Supplied data:
⁂

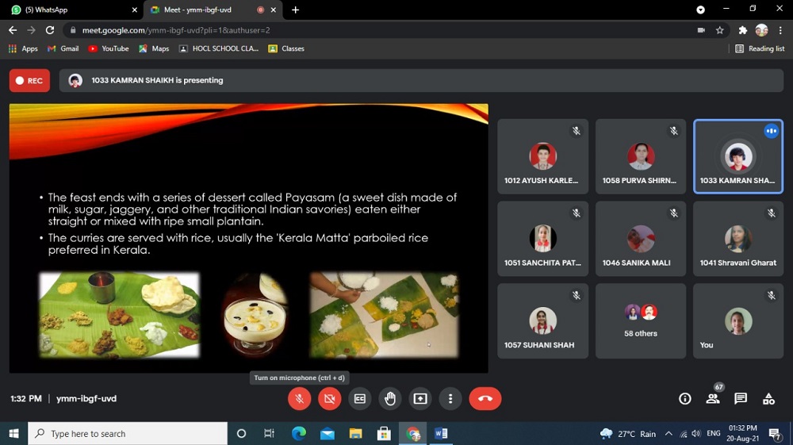The image size is (793, 445).
Task: Expand the hidden system tray icons chevron
Action: tap(668, 434)
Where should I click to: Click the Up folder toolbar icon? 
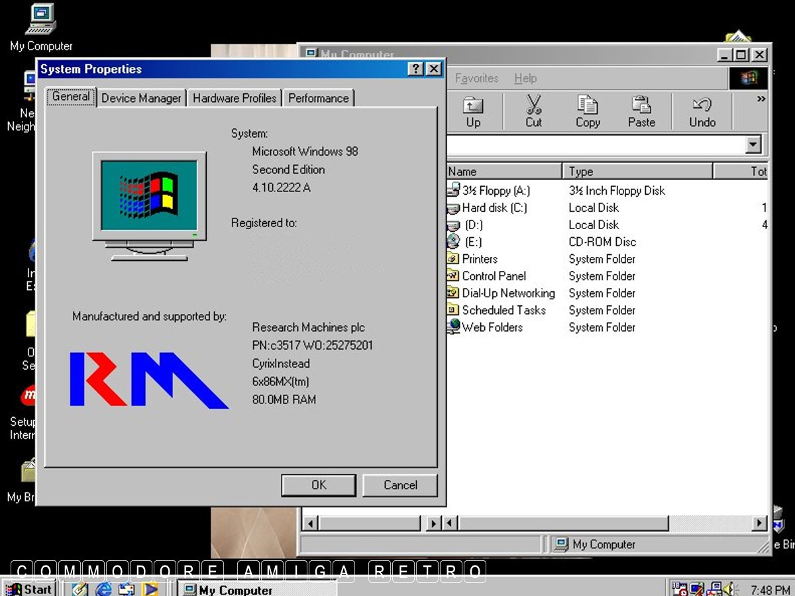pyautogui.click(x=473, y=111)
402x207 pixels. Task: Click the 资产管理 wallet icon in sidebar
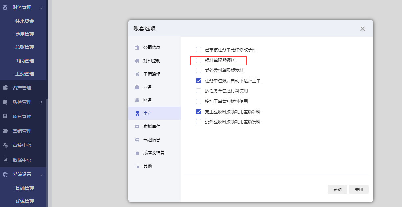pyautogui.click(x=5, y=88)
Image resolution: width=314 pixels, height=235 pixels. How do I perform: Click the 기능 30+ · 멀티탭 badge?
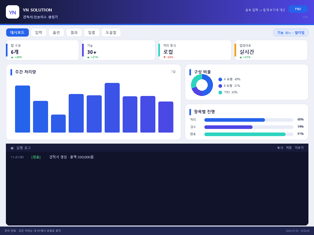pyautogui.click(x=291, y=33)
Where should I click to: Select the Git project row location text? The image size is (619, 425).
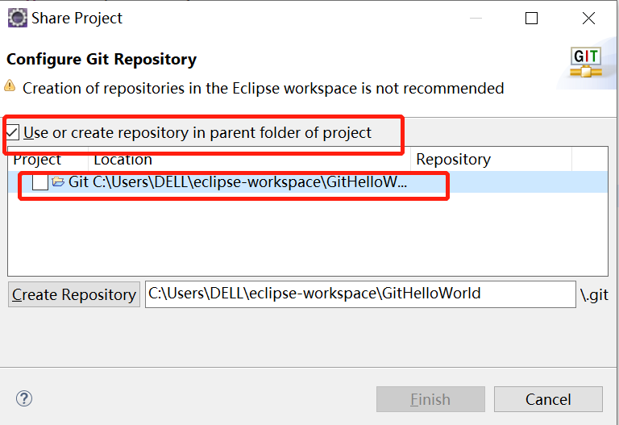(x=250, y=182)
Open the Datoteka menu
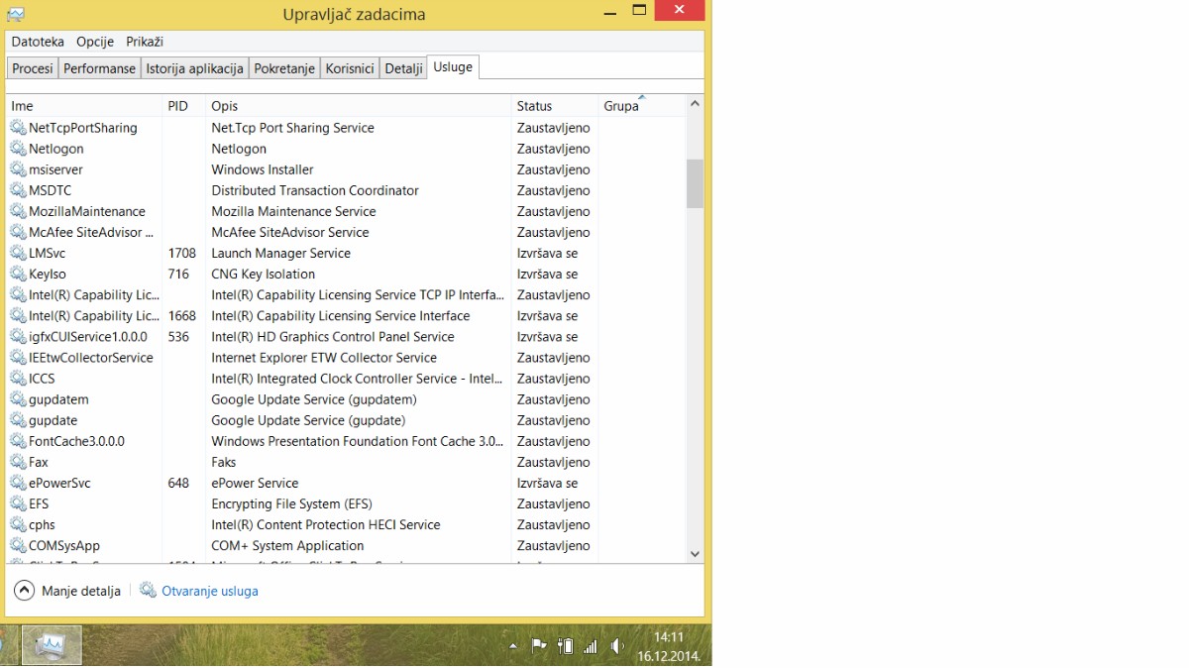This screenshot has height=668, width=1189. click(38, 42)
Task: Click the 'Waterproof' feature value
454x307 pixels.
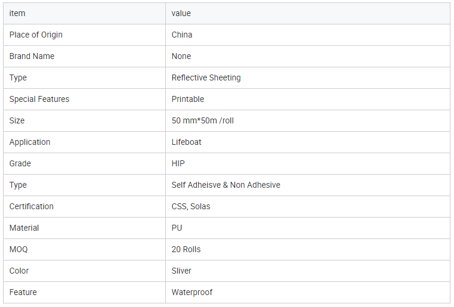Action: click(192, 292)
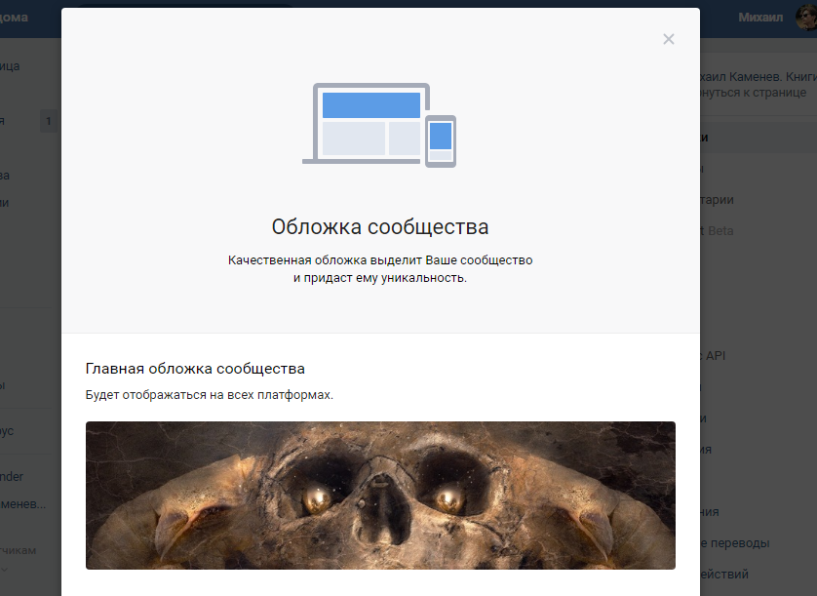The image size is (817, 596).
Task: Click the 'Главная обложка сообщества' section title
Action: coord(195,369)
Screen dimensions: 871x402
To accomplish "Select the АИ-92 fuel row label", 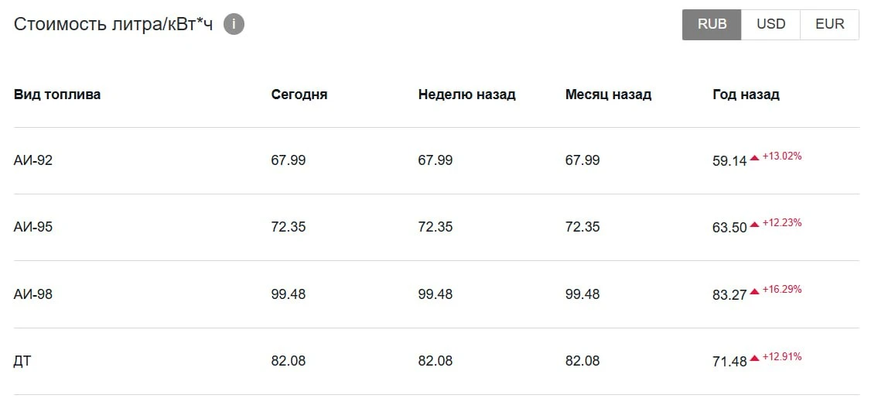I will pos(33,160).
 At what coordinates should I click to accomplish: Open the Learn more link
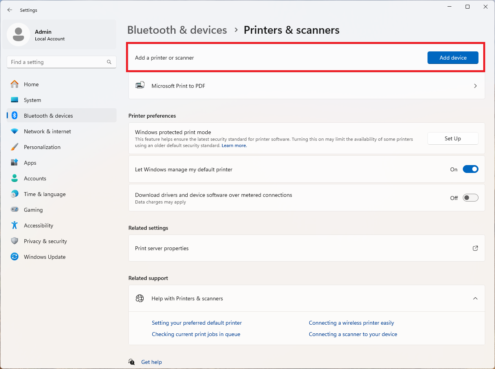click(234, 145)
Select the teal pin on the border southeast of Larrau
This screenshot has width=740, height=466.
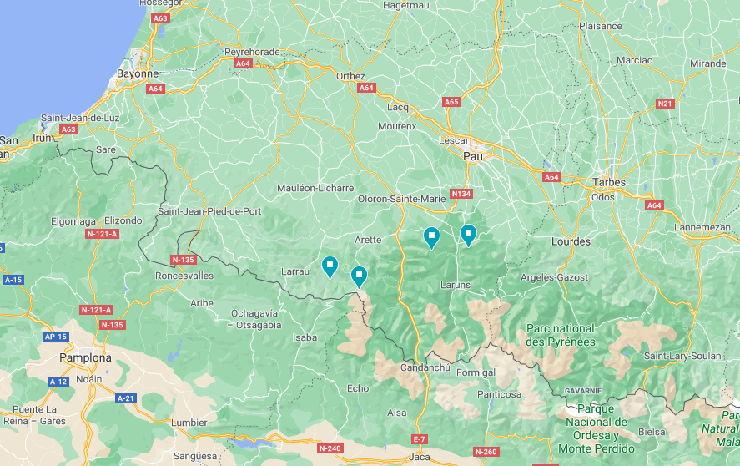click(x=359, y=276)
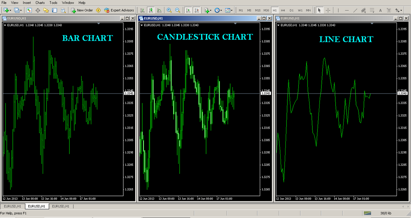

⁂

Directions:
When copying from the data above, begin at the line containing "Where should I click to: Select" and end at the line containing "Task: Click the 'Waterproof' feature value"; return those lines exactly and leave all pictures behind.

Reply:
Where should I click to: Select the Git project row location text? The image size is (619, 425).
(x=250, y=182)
Open the Datoteka menu
This screenshot has height=668, width=1189. click(38, 42)
Task: Click the 'Waterproof' feature value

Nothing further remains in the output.